Latest update March 25th, 2023 12:59 AM
Apr 27, 2017 News
The Main Parliamentary Opposition, the People’s Progressive Party/Civic (PPP/C), appears to be adamant in its move to have a Presidential ordered Commission of Inquiry (CoI) revoked.
After weeks of lamenting, the Party will now be moving to the National Assembly at a sitting scheduled for May 8.
According to a statement issued by the party yesterday, two motions were submitted.
One was the motion “Calling for the revocation of the commission of inquiry on lands”
The other motion is the call for the revocation of “V.A.T (Value Added Tax) on Education.”
Last month, President Granger established a CoI under the Commission of Inquiry Act, Chapter 19:03 of the Laws of Guyana “to examine and make recommendations to resolve all issues and uncertainties surrounding the claims of Amerindian land titling, the individual, joint or communal ownership of lands acquired by freed Africans and on any matters relating to land titling in Guyana.”
Seven persons have already been appointed to this Commission. The final report consisting of the commission’s findings and recommendations will be handed over to the President on or before November 1, 2017, or any later date as may be determined by the Head of State.
The PPP/C, in previous reports, had contended that the commission was established without any consultations with the National Toshaos Council (NTC); nor directly with “any Amerindian communities, nor with recognized non-governmental organizations representing Amerindians in Guyana”.

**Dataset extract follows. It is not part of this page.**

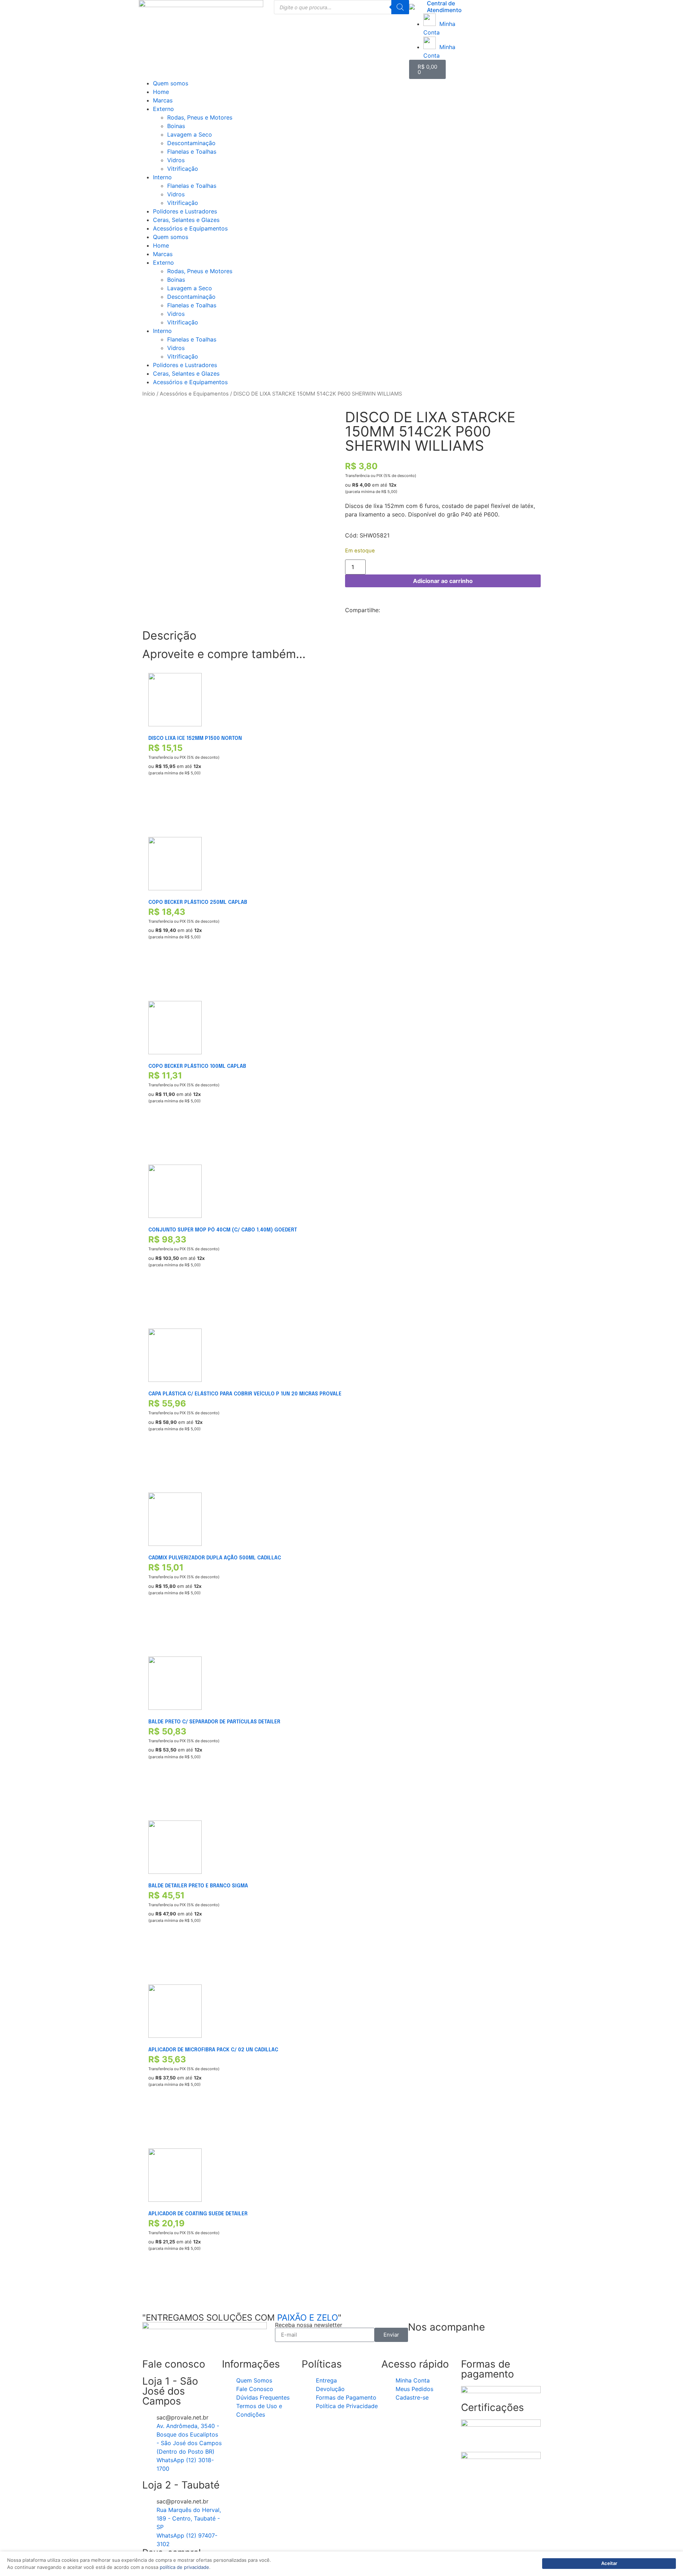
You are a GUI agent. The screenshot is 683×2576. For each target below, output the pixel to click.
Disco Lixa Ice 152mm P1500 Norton (195, 738)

“In so doing the government denied the National Toshaos Council, Amerindian communities and Amerindian non-governmental organizations, of the right to be informed and consulted as to the rationale for and the objectives of this Commission of Inquiry,” the release from the Opposition read.
The PPP/C is of the opinion that the ‘expansive mandate’ of the Commission could undermine the legitimacy of Amerindian land rights and lead to the dispossession of Amerindian land titles and future land titling since the CoI will also be looking at “any matters relating to land titling in Guyana”.
The Opposition is also questioning the CoI in its motion, the need for the Commission since according to the PPP/C, Guyana has already established under the Amerindian Act of 2006, “a unique, comprehensive and robust legal framework which addresses Amerindian land rights and Amerindian communal land titling forever and absolute” with “Free Prior and Informed Consent” of the Amerindian communities, in accordance with the Constitution of Guyana, statutes and international law”.
The motion is being moved by Opposition Member of Parliament (MP) and Former Minister of Amerindian Affairs, Pauline Sukhai, and seconded by Nigel Dharamlall, PPP/C MP.